His comrades in the transit camp run by Save the Children-UK in Bunia, a town in the Democratic Republic of Congo (DRC), called him 'Kadogo', which means "small" in Kiswahili. The name suited him for he was tiny, much too tiny, in fact, to be involved in anyone's war.

But at 12, Kadogo was already a veteran of a vicious bush war between ethnic militias in eastern DRC. So were his comrades at the transit camp, victims like him of a practice that has drawn widespread condemnation, including from the UN Children's Fund (UNICEF).

Dubbed "an illegal and morally reprehensible practice" by UNICEF, the use of children in violent conflicts continues in many war situations around the world.

The last few years have seen heightened interest in the problem at the highest level of the international community, and landmark developments to strengthen and broaden the scope of international measures to protect children from this scourge. For this reason, says Olara Otunnu, Special Representative of the UN Secretary-General for Children in Armed Conflict, we are now at "a watershed moment" when international attention can be coupled with new mechanisms and instruments to end impunity for those using child soldiers.

It is time over the next three years, according to Otunnu, "to switch from talking the talk to walking the walk … for a critical mass that could come together to change the behaviour of parties in conflict and prevent them getting away with abuse of children."

The nature of the problem

More than 500,000 children under-18 have been recruited into state and non-state armed groups in over 85 countries worldwide, according to the Coalition to Stop the Use of Child Soldiers [www.child-soldiers.org]. At any one time, more than 300,000 of these children are actively fighting as soldiers with government armed forces or armed opposition groups worldwide, says the coalition.

Most child soldiers are between the ages of 15 and 18 years, but some are as young as seven.

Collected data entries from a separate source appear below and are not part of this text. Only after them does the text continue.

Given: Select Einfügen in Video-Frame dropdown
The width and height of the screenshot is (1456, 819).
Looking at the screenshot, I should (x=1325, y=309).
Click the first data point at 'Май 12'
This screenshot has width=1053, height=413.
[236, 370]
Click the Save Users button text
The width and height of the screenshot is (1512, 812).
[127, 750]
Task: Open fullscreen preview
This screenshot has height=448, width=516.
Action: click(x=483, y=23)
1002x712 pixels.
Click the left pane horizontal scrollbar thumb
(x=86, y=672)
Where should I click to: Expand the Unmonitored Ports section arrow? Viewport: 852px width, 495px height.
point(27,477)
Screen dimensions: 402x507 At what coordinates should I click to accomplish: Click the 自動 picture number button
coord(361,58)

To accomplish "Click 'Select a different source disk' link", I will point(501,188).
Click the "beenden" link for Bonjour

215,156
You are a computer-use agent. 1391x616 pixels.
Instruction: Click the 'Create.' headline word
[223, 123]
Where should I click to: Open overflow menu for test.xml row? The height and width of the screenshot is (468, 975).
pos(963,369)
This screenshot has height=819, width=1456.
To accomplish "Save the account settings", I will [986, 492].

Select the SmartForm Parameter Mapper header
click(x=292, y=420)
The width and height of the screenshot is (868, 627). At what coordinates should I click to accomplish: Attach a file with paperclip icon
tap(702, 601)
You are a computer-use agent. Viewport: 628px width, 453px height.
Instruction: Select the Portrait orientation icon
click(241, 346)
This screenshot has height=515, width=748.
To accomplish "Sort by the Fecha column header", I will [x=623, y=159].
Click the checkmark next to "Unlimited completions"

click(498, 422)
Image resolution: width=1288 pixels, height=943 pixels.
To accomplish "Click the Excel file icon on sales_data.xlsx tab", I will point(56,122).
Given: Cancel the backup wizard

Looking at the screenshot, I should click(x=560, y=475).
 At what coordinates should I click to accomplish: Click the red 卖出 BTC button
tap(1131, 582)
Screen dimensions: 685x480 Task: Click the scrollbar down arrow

Most, but not all, soldiers under 15 years of age are believed to be part of non-state armed forces. Those children who are not fighters, are typically runners or scouts, porters, sex slaves, cooks or spies.

The recruitment and use of children for combat is outlawed by various measures of international human rights law, humanitarian law, labour law and criminal law but a chasm exists between these standards and their application.

Most observers agree that the practice continues because children make for cheap and obedient fighters, and are easier - because of their youth and inexperience - to mould into effective and expendable combatants. In some areas subject to persistent violent conflict, there is a shortage of "eligible men" so belligerents widen the recruitment base by using girls and boys, some observers say. The proliferation of light weaponry has also fed into the problem, making it possible for very young children to bear and use arms, others add.

But all agree that the most obvious reason armed forces take on children as soldiers is because they can. Despite the regulations outlawing the practice, little effective action has been taken against those who violate the conventions and international agreements.

Child soldiers are often abducted from their homes, schools or communities and forced into combat, whether by government forces, rebel groups or paramilitary militias. Sometimes they are accepted as 'volunteers', although UNICEF makes the point that few children who join armies are really 'volunteers': minors who are forced to fight are often poor, illiterate and from rural or otherwise marginalised communities. In such circumstances, signing up with fighting groups may seem more attractive than the dismal alternatives.

Zaralam, a 14-year-old military policeman near the southern Afghan city of Kandahar, told IRIN that life was tough but that he had had to join the "army" to earn some money for his family. He is one of at least 8,000 children believed to be under arms in Afghanistan, many in the pay of regional warlords.

Even a little education, vocational training - and therefore opportunity - can make children more independent and less susceptible to military recruitment, according to UNICEF. Propaganda and ideological 'brainwashing' can also lure children into the ranks of armed forces.

In conflict situations, orphans whose parents have been killed or have disappeared are particularly vulnerable to coercion or volunteering for service as child soldiers.

Among other things, protection involves developing strategies to make children less vulnerable to military recruitment, and identifying non-violent ways for them to contribute to their families and communities. Resources and capacity are particularly needed to extend education and vocational training, as well as to revive agriculture and provide other economic opportunities, according to the UN.

"Unless children demobilised from armies are given alternatives to soldiering, they are likely to be recruited again into armed groups," Graca Machel, an expert on children in armed conflict, noted in a September 2000 report on The Impact of Armed Conflict on Children.